My main takeaway from the movement for women's rights was that we pay large salaries to all the wrong people. That inequality has gotten so much worse since the era of big tech has taken over.

I wish the dominant message of feminism was that we need to value the work of raising the next generation, of caring for those who need our help to live.

In this era of climate destruction, I would add that those who are working to keep our planet sustainable and livable are also generally undercompensated. And those people are often women.

Even as a teen, I knew that for some, the goal of feminism is for women to become CEOs, senators, president, or whatever other symbols of success this society rewards with prestige and money - and that in doing so, they would co-opt the movement to strengthen a social order that was unequal and unfair.

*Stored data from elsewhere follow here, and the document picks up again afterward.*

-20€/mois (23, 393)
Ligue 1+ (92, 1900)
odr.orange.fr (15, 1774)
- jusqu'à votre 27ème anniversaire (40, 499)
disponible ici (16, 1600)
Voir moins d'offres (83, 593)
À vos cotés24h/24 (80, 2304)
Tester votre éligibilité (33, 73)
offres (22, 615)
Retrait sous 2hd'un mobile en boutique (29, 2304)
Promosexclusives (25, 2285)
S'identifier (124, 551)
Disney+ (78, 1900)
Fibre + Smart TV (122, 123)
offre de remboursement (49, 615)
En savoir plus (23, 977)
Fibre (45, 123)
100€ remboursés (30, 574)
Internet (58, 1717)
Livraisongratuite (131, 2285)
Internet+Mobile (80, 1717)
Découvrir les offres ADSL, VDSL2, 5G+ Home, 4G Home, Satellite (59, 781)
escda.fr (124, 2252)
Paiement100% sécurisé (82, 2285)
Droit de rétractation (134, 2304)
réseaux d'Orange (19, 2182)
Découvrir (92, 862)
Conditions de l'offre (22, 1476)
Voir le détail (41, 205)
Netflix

We will never have a fair and just society without gender equality.

* * *

Fast forward to 2022. We now see a crazy amalgam of attempts to put women's rights back into the model of the distant past, and at the same time a movement of insane, far-right women who are mindblowingly anti-feminist but still are willing and able to talk a good game when it comes the their own rights to lie, cheat, and steal elections.

Some of the anti-feminist proposals and statements that have been thrown against the wall like Donald Trump's ketchup:

• A man should burn all his wife's pants, as wearing pants makes a woman transgender.

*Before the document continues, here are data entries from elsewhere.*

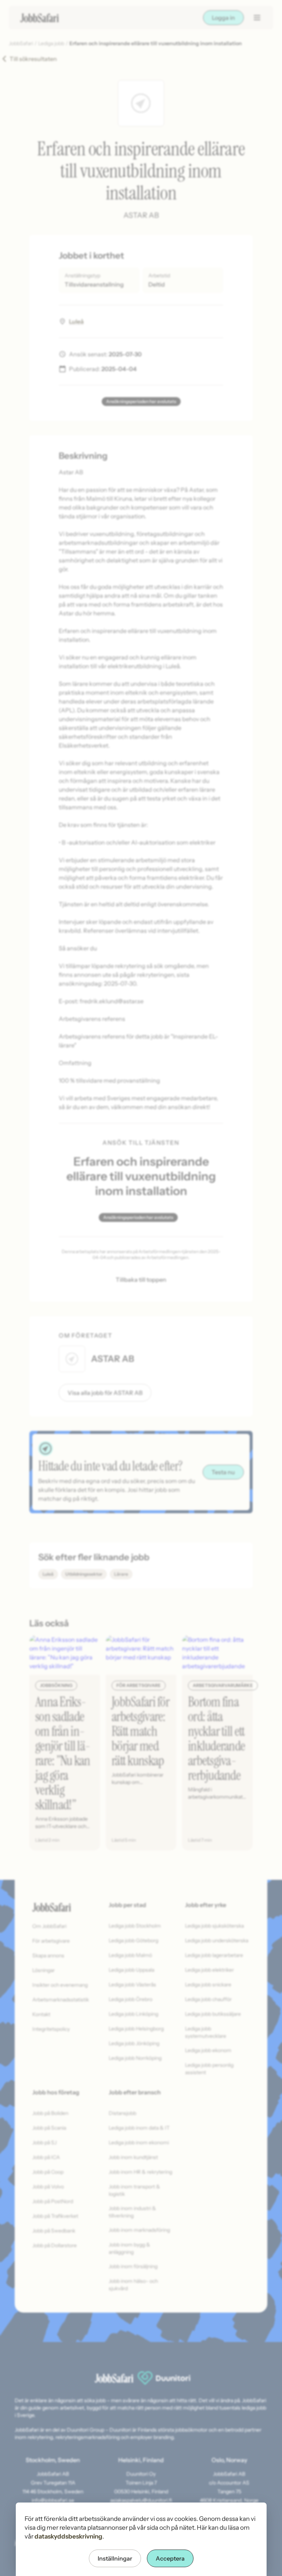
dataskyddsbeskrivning (68, 2536)
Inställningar (115, 2558)
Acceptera (170, 2558)
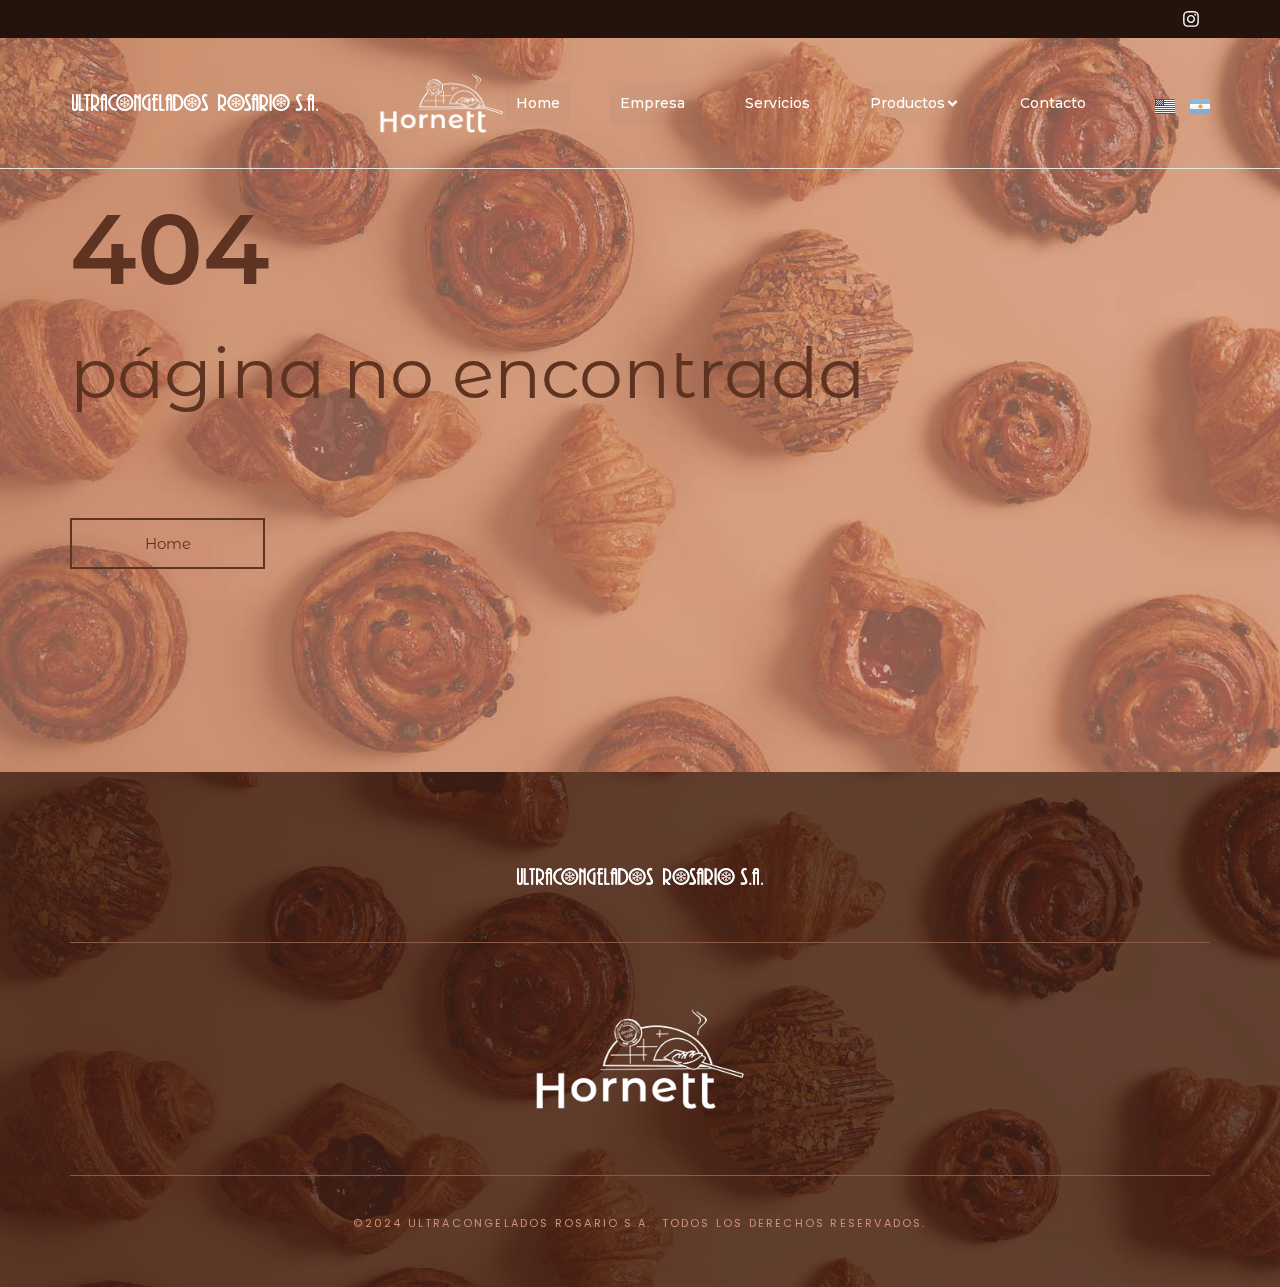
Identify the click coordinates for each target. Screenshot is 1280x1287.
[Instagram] (1191, 19)
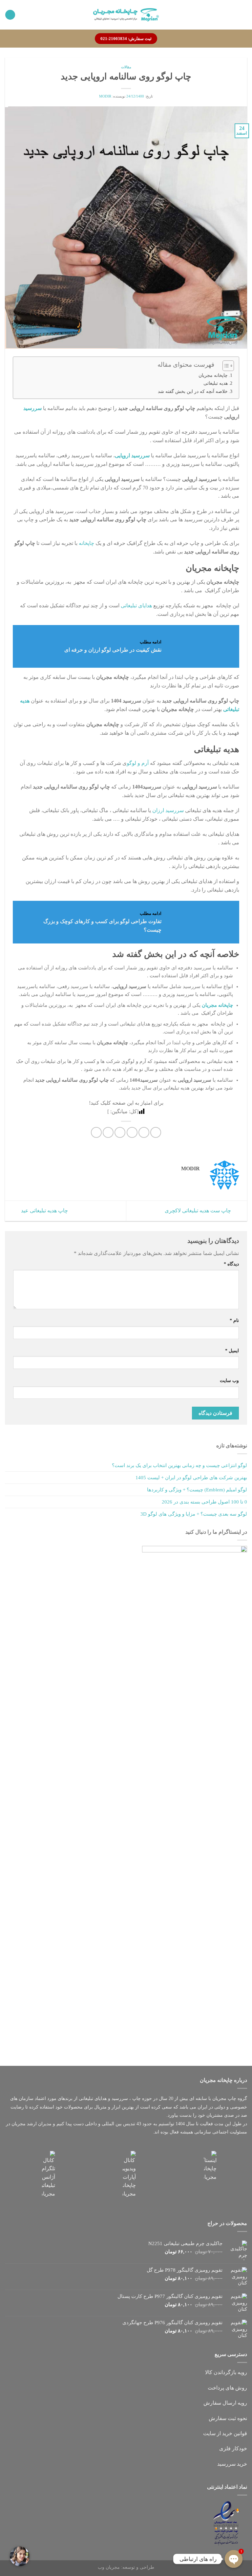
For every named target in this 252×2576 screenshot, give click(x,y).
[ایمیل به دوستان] (120, 1132)
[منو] (243, 14)
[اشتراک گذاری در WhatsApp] (155, 1132)
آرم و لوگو (138, 763)
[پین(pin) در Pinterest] (108, 1132)
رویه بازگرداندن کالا (226, 2372)
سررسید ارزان (168, 810)
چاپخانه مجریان (213, 375)
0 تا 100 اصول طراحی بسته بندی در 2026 (204, 1501)
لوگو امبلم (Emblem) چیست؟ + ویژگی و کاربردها (197, 1489)
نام (234, 1320)
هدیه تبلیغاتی (215, 383)
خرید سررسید (232, 2464)
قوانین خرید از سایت (225, 2433)
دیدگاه (231, 1263)
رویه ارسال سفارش (225, 2403)
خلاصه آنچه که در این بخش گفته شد (193, 391)
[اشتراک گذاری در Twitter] (132, 1132)
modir (105, 96)
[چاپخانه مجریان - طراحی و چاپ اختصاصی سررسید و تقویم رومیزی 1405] (126, 14)
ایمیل (232, 1350)
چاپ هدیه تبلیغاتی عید (44, 1210)
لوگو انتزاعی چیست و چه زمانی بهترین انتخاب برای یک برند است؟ (179, 1465)
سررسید (32, 408)
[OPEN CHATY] (233, 2559)
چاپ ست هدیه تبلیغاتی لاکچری (198, 1210)
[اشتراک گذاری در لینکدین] (96, 1132)
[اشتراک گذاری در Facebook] (143, 1132)
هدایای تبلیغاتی (136, 605)
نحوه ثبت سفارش (228, 2418)
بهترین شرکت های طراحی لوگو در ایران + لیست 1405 (191, 1477)
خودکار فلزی (233, 2448)
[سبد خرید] (10, 15)
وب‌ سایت (229, 1380)
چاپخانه (86, 543)
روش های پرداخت (227, 2388)
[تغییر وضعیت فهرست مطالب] (225, 365)
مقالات (126, 67)
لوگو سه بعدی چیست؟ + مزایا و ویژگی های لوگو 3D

• A child bearing the fetus of a rapist should have the baby, and it will make her a better person.

• Women should not be able to divorce, even if they are survivors of violence.

• No one should have access to birth control or agency over the size of her family.

• Legal, safe abortion is a thing of the past.

In our current moment, I am sure there are those who are still thinking about the breaking-the-glass-ceiling approach to women's rights.

So how many feminists actually would be delighted to have a president Nikki Haley? Or how about Trump acolytes Kari Lake, Marjorie Taylor Greene, or so many other monsters?

Did Margaret Thatcher actually advance the rights of poor and working women (or any women who are not in the elite)?

Do people like Amy Coney Barrett, raised to be a “handmaid” to her husband in her People of Praise cult, ignore all those teachings when they take on a job like Supreme Court justice? Does her husband make all her decisions for her? Or does the far right justify a woman in this position because it insures one more soldier in the ongoing war on women's rights?

I am not sure how these Republican, anti-feminist women look at their own power over others.

* * *

Women are registering to vote at a record clip. For any of us working on issue organizing - whether it is climate, sane restrictions for guns, justice for immigrants, voting rights - women are in the forefront.

When I was a young person in the anti-Vietnam war movement, all the leadership I ever encountered was male. Feminism has altered the internal thinking of so many of us that we would no more accept all-male leadership than we would accept only white people leading our organizations.

It is vital that, at a time when women's health and futures are under attack from the political and the religious right, we create a feminism that promotes humane and egalitarian values.

Career feminism has not created a better society. It elevates the most talented, ambitious, and tech-savvy to positions of power while the vast majority of women still earn less than their male counterparts, still work at the most underpaid jobs, and still watch our rights erode daily.

But some of the women who have been most successful - like the amazing progressive women in the House of Representatives - are devoting their lives to making the United States a society where women are respected and have opportunities.

While we are in the likely process of electing our first woman to send to Washington from Vermont, Becca Balint will be an amazing U.S. representative - not only because she believes in policies that boost women, but also because she will promote a country that works for all of us.

Becca is a tireless fighter for fairness for all, and she will need to stand up to the many men and women in the Christian nationalist Republican party who are working to push our country into the distant past - when women were legally and economically powerless.